The Evolving SRE Engagement Model: The focus so far has been on onboarding SRE support for a product or service that is already in production. While this “classic” engagement model is commonly a good starting point, there are two other models that are better at embedding SRE principles and practices earlier during development lifecycle. Let’s looks at all the three models, starting with the classic one.

  • Simple PRR (Classic) Model: When SRE receives a request for taking over production management, SRE gauges both the importance of the product and the availability of SRE teams. The SRE and development teams then agree on staffing levels to facilitate this support followed by a Production Readiness Review (PPR). Once the gaps and improvements identified from the review are addressed, SRE team assumes its production responsibilities.
  • Early Engagement Model: SRE participates in Design and later phases, eventually taking over the service any time during or after the build phase.
  • Evolving Services Development – Frameworks and SRE Platform: As the industry moves towards microservices architecture, the number of requests for SRE support and the cardinality of services to support will increase. To effectively address the increased demand, all microservices should adopt structured frameworks for production services. These frameworks include codified SRE best practices that are “production ready” by design and reusable solutions to mitigate scalability and reliability issues. A production platform built on top of such frameworks with stronger conventions reduces operational overhead.

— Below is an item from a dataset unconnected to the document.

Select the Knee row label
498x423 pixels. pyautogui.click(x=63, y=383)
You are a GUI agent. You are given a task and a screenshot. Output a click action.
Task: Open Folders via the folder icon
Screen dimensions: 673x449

These five ways to work should help establish and reinforce SRE teams in an organization. And with this, we come to the end of SRE overview series. I strongly recommend reading Google’s book to get a comprehensive understanding of SRE. As the industry moves further towards microservices and cloud, traditional support model that is predominantly based on manual operations will not be scalable and sustainable. The sooner organizations embark on pivoting towards an engineering-oriented support model with necessary investments in technology and people, the better for products and services they provide.